Source passage:
Chapter 1 Introduction
1.6 Organization of the Dissertation
Six chapters are contained in this dissertation. Background and motivation are described in Chapter 1. Chapter 2 discusses the device structure, fabrication process, and basic electrical characteristics of the main device architecture proposed in this study.
Source/drain engineering for performance enhancement is investigated and analyzed in Chapter 3. Study on the transport behavior at cryogenic ambient is conducted in Chapter 4. Chapter 5 details the merits offered by independent double-gated configuration in SONOS memory devices. In Chapter 6, major achievements and summary are stated, and suggested future works are listed. The following specifies the detailed content of each chapter.
In Chapter 1, overview of NW technology and multiple-gated devices are mentioned along with a brief description of NW transport properties and nonvolatile memory technology. As noted in the motivation, to deal with some dilemma of NW fabrication process and to optimize the structure of our previously reported device, a novel independent double-gated poly-Si NW transistor with rectangular channels is thus proposed.
Chapter 2 elucidates the structure and fabrication process of the proposed poly-Si NW devices. An isotropic and selective plasma etching technique is explored to form a
rectangular-shaped NW. Subsequently, impacts of different operation modes associated with the double-gated configuration on device performance are discussed followed by the examination of the root cause for the size dependency, which is found to be intimately linked to the capability of the gates in adjusting the magnitude of grain boundary barrier height.
In Chapter 3, source/drain engineering is investigated to enhance device performance. Replacing ion implantation with in-situ doping for the formation of source/drain regions, it is demonstrated that the overall electrical characteristics are clearly improved and a record-breaking 73 mV/dec subthreshold swing is achieved.

Task requirements:
- 1) Summarize the dissertation outline in two sentences.
- 2) Reproduce the part of the dissertation outline that begins at the words "Chapter 1 Introduction" and stops after the words "in this study.".
- 3) Carry on the dissertation outline from the point at which it stops.
The lines that come after the dissertation outline are not required.

Data provided:
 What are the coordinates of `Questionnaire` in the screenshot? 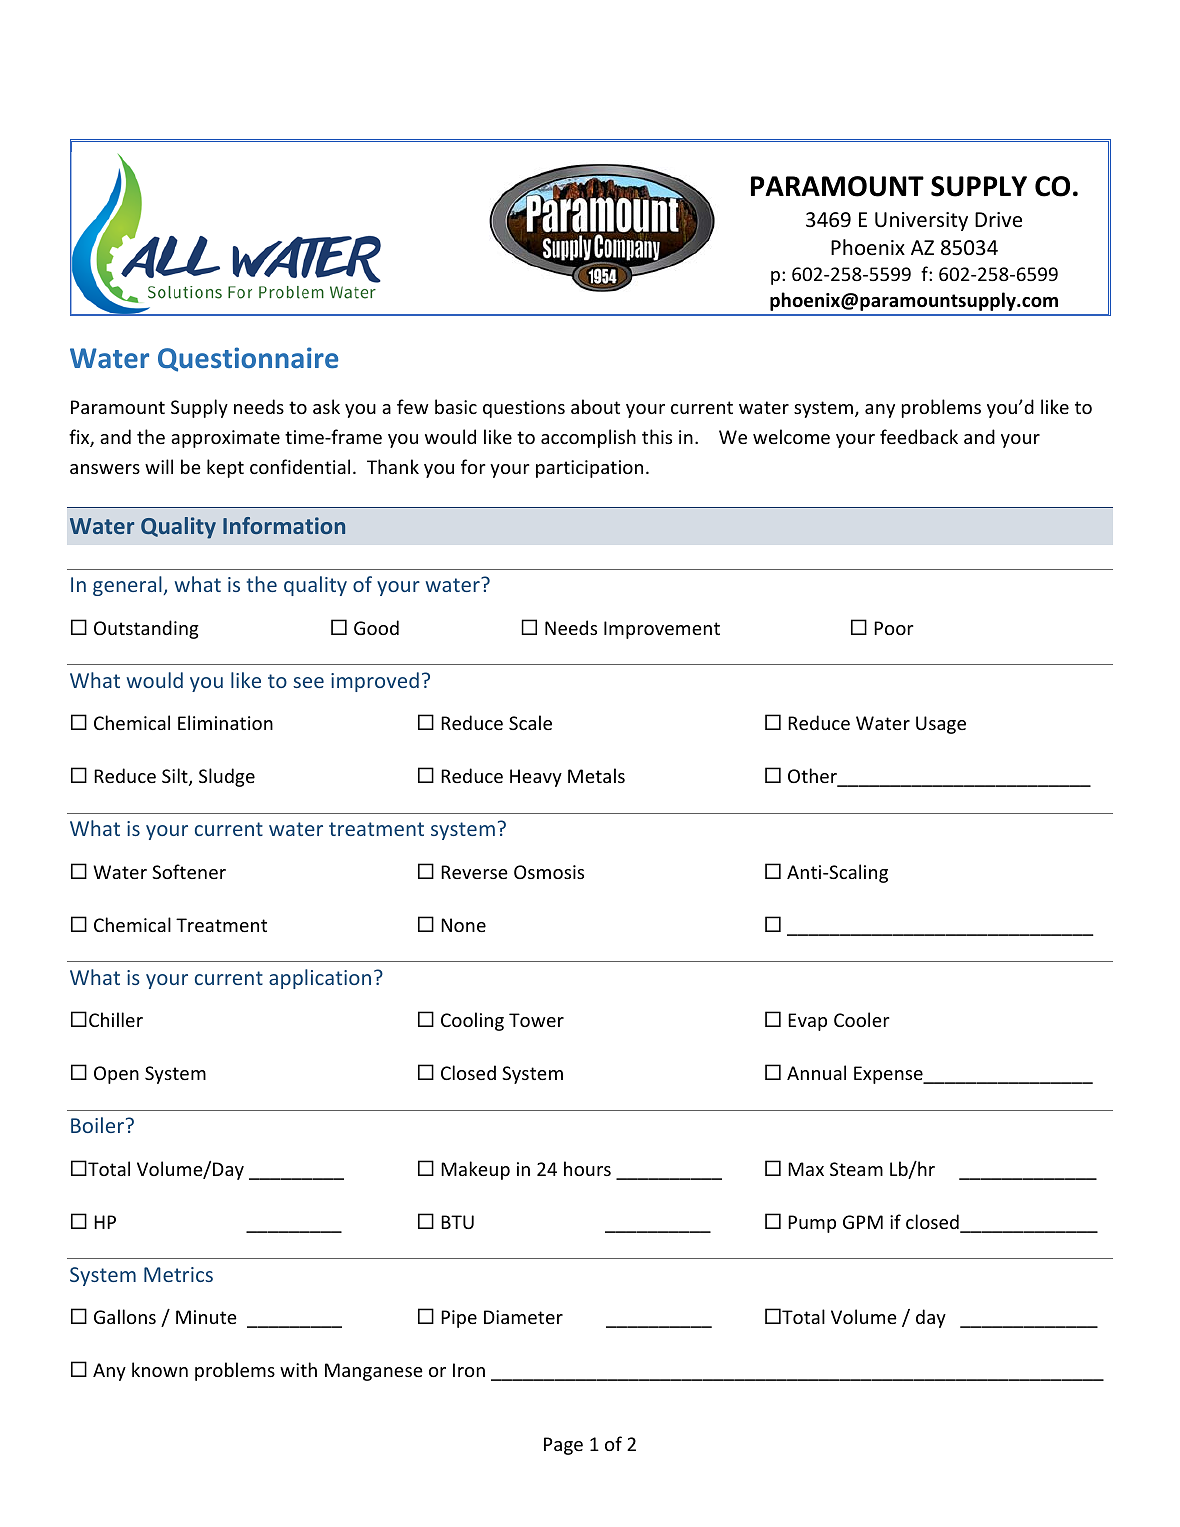 It's located at (248, 359).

Responses to the exercise:
- 1) The dissertation has six chapters, which cover background and motivation, the structure and fabrication of a proposed independent double-gated poly-Si NW transistor with rectangular channels, source/drain engineering, transport behavior at cryogenic ambient, the merits of the independent double-gated configuration in SONOS memory devices, and a summary with suggested future works. An isotropic and selective plasma etching technique is explored to form the rectangular-shaped NW, and replacing ion implantation with in-situ doping for the source/drain regions improves the overall electrical characteristics and achieves a record-breaking 73 mV/dec subthreshold swing.

- 2)
Chapter 1 Introduction
1.6 Organization of the Dissertation
Six chapters are contained in this dissertation. Background and motivation are described in Chapter 1. Chapter 2 discusses the device structure, fabrication process, and basic electrical characteristics of the main device architecture proposed in this study.

- 3)
In Chapter 4, to probe the underlying transport properties, devices with channel lengths ranging from 39 nm to 5 μm are fabricated and characterized under cryogenic ambient. A very intriguing abrupt switching phenomenon is observed when the device is operated under one of the two single-gated modes. In addition, this behavior shows a strong dependency on the channel length that is in obvious conflict with the conventional theory concerning SCE as the subthreshold current is reduced with shorter channel length. A simple model based on the barrier formation near the source/drain due to non-uniform gate doping is proposed to explain this phenomenon.
In Chapter 5, the influence of independent double-gated configuration on SONOS type nonvolatile memory applications is discussed. In contrast to the convention where
the programming/erasing gate also acts as the read gate, a dedicated read gate with oxide-only dielectric is proposed in the new mode. Greatly improved programming speed is achieved while the erasing speed, albeit initially retarded, shows enhancement when the erasing time is larger than a certain value. Retention characterization indicates that this new read mode offers a larger memory window after 10-year extrapolation. In addition, a proper auxiliary gate bias applied during programming/erasing processes is found to improve the programming/erasing speed. Finally, by taking advantage of the separate-gated feature, 2-bit/cell functionality is realized as well.
Chapter 6 summarizes the results and contributions made in this dissertation and provides suggested items for future works.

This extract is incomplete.